- [PEDIDO DE TRABALHO] De acordo com a notícia sobre a agressão à professora no Rio Vermelho, em qual hospital ela permanece em coma induzido?

Uma professora de 48 anos foi brutalmente agredida pelo zelador do prédio onde mora no Rio Vermelho na manhã de quarta-feira, 27 de agosto. Enquanto vizinhos se desesperavam com o fogo no primeiro andar e ouviam gritos vindos do quarto andar, a mulher foi socorrida por militares por volta das 7h. Inconsciente, ela foi levada ao Hospital Geral do Estado, onde permanece em coma induzido.
Amigos da vítima confirmaram seu estado de saúde e informaram que a mulher, que é carioca e mora sozinha em Salvador, sofreu múltiplos traumas no rosto e quebrou duas costelas. A professora foi surpreendida pelo ataque do zelador Osvaldo Conceição Ferreira, que além de agredi-la fisicamente, ateou fogo ao corredor do primeiro andar do Condomínio Morro das Pedras, espalhando pânico entre os moradores.

Investigação e estado da vítima
Ela segue desacordada e entubada em uma sala vermelha do HGE. O coma induzido é usado para poupar energia e preservar pacientes em estado grave. O caso foi registrado como tentativa de feminicídio. O agressor, que se jogou do primeiro andar do prédio durante a ação, também está internado no mesmo hospital, recebeu voz de prisão e permanece custodiado na unidade de saúde.
A delegada Zaira Pimentel, responsável pelo caso, informou que a ocorrência inicialmente foi tratada como incêndio, mas que a investigação do Departamento de Homicídios e de Proteção à Pessoa constatou a gravidade do crime.
“No hospital, nós constatamos que se tratava de uma situação de dano qualificado, pelo uso de substância inflamável (gasolina), e tentativa de feminicídio. Não porque o agressor e a vítima tivessem em um relacionamento, mas pela desconsideração da condição de mulher da vítima”, disse a delegada. Ela acrescentou que outros crimes relacionados ao caso ainda estão sendo apurados.

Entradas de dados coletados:

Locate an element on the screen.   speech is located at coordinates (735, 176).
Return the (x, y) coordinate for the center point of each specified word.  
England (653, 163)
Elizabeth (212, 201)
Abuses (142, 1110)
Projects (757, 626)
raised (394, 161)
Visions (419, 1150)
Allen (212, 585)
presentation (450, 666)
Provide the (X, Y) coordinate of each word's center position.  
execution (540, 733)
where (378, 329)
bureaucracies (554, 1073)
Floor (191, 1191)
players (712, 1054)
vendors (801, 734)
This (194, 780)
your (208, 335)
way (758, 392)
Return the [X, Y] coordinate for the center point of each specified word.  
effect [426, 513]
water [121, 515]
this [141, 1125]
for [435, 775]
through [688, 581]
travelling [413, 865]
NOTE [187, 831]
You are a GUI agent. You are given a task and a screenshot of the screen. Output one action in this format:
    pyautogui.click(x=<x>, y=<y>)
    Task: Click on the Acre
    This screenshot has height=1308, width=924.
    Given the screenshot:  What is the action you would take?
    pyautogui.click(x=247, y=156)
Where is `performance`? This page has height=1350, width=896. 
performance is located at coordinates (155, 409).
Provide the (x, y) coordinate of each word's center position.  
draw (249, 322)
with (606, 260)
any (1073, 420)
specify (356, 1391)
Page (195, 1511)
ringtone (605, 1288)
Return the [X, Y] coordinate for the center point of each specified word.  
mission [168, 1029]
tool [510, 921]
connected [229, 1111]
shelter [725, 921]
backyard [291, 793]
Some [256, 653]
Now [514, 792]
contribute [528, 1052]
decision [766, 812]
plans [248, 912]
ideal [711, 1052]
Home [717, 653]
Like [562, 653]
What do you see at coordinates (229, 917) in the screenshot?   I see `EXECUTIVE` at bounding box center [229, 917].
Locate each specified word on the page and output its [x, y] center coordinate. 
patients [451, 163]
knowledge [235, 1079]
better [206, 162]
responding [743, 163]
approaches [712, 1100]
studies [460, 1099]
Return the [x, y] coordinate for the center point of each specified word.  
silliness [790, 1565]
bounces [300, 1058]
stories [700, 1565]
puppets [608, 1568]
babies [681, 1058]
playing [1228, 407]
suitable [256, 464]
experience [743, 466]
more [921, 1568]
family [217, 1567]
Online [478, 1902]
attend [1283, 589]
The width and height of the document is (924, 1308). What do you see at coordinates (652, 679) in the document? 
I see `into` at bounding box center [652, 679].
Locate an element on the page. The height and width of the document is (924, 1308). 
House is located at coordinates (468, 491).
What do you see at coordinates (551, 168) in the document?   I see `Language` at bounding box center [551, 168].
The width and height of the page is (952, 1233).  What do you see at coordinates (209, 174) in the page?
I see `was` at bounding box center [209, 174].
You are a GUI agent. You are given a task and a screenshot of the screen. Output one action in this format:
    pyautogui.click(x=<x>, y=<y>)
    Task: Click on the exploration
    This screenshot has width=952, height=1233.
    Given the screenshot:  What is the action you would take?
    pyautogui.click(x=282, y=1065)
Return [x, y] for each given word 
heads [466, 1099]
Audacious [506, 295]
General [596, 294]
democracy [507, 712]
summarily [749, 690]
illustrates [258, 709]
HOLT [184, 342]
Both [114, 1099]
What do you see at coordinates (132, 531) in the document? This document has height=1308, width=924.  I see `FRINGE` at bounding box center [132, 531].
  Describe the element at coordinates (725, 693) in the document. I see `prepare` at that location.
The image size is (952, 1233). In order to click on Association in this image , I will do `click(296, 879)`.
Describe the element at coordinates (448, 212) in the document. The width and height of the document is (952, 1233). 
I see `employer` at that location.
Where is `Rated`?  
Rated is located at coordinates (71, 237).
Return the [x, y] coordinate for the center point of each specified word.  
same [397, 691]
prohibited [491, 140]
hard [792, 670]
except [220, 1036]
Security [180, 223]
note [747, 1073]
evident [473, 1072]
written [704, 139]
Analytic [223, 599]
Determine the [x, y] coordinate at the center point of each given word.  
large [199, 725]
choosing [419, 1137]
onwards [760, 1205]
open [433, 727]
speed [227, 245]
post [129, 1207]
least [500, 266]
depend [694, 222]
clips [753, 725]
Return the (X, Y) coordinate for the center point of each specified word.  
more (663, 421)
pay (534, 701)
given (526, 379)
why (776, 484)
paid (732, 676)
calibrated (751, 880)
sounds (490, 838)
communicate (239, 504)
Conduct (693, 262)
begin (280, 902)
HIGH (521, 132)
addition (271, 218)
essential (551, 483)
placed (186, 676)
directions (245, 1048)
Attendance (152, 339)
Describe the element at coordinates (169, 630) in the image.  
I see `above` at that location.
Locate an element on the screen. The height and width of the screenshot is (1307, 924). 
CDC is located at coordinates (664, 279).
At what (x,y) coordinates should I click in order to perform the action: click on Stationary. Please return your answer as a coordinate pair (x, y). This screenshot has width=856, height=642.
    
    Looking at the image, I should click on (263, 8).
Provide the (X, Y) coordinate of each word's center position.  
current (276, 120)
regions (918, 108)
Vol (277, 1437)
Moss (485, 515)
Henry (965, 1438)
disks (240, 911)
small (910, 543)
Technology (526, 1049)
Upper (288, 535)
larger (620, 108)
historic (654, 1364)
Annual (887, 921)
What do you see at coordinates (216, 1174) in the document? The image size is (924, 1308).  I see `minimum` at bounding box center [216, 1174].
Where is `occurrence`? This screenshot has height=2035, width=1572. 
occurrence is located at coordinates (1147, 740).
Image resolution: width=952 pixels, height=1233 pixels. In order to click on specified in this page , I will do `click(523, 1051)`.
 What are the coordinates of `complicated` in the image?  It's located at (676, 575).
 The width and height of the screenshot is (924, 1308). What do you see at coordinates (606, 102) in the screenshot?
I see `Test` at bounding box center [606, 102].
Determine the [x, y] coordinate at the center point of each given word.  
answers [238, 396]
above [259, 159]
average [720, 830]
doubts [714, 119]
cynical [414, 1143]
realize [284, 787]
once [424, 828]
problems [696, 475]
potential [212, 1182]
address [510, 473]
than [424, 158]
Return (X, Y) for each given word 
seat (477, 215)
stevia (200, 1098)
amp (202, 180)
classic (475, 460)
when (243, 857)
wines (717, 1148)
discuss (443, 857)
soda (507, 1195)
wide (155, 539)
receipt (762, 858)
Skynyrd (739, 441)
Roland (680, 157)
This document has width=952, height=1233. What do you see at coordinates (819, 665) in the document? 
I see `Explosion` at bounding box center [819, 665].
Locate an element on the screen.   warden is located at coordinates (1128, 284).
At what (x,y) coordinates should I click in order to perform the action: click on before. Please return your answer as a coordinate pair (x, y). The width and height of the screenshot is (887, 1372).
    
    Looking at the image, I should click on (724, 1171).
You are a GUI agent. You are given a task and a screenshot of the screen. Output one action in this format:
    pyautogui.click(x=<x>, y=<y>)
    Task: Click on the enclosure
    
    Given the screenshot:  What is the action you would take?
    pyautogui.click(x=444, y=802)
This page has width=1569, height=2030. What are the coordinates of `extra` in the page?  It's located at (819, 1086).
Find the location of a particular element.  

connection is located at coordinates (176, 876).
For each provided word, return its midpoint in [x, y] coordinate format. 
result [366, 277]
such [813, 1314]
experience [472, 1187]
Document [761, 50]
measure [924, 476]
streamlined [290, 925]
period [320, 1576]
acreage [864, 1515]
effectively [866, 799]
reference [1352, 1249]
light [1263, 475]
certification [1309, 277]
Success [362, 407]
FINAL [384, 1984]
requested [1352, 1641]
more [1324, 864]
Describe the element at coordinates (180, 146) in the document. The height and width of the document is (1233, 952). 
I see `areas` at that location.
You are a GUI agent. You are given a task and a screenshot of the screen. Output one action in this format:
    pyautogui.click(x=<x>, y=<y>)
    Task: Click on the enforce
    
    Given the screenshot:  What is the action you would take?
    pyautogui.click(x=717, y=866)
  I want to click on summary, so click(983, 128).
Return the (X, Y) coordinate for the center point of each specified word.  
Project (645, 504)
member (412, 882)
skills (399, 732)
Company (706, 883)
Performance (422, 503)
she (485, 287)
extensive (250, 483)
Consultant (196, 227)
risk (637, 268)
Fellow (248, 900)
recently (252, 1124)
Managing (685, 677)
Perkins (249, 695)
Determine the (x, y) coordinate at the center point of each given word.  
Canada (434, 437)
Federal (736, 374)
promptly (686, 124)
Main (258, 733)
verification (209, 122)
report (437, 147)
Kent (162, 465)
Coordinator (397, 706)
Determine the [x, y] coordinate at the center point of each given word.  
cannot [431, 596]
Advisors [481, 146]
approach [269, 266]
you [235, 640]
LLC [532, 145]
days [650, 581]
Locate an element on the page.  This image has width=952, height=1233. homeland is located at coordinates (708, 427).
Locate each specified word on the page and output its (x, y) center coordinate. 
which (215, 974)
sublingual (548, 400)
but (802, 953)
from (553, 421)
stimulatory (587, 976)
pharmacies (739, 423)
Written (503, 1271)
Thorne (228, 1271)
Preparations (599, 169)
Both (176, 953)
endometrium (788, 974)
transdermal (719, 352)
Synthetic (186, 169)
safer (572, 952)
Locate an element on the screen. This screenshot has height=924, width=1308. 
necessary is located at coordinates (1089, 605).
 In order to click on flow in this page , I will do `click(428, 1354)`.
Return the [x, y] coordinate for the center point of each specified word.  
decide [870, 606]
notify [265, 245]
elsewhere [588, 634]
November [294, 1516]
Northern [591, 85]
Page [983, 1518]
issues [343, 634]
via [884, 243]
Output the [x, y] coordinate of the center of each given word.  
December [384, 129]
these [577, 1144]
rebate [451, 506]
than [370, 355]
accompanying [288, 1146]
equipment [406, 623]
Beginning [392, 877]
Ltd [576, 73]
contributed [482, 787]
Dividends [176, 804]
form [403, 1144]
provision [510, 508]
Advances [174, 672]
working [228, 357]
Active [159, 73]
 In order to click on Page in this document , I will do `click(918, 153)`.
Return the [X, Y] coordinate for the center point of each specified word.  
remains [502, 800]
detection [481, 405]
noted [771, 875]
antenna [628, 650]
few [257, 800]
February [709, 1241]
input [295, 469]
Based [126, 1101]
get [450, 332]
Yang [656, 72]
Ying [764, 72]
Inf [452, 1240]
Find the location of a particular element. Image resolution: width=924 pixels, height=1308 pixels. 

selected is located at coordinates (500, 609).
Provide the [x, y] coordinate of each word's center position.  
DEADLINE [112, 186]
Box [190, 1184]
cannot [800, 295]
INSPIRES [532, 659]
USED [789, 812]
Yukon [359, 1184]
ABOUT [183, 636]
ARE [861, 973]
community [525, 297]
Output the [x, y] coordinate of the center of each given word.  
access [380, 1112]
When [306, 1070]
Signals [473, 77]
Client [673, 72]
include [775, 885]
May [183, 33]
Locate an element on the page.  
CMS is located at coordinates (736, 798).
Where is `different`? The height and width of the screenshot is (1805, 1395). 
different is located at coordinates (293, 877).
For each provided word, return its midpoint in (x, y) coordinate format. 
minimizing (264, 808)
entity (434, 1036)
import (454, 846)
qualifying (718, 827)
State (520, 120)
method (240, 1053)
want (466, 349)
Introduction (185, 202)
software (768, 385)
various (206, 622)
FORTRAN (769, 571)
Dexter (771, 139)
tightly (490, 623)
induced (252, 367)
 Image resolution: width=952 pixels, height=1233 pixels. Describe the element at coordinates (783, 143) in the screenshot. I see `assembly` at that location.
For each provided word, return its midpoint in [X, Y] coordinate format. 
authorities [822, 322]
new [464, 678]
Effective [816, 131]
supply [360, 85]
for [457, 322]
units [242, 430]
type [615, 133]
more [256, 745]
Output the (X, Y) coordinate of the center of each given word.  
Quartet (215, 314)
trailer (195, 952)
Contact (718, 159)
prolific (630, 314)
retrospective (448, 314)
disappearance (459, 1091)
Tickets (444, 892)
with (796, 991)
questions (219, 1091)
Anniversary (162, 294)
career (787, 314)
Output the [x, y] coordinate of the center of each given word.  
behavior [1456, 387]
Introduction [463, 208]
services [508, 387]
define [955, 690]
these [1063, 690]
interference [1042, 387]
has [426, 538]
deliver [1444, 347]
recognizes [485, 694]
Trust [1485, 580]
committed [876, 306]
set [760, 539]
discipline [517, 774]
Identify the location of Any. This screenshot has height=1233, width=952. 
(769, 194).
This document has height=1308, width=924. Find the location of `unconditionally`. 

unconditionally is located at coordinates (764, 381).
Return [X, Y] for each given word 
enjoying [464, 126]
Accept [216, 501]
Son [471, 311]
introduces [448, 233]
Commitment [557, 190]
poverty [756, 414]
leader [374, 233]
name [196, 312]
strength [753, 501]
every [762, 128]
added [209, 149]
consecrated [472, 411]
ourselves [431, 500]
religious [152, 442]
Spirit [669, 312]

- [RESPOSTA AO EXERCÍCIO] No Hospital Geral do Estado (HGE).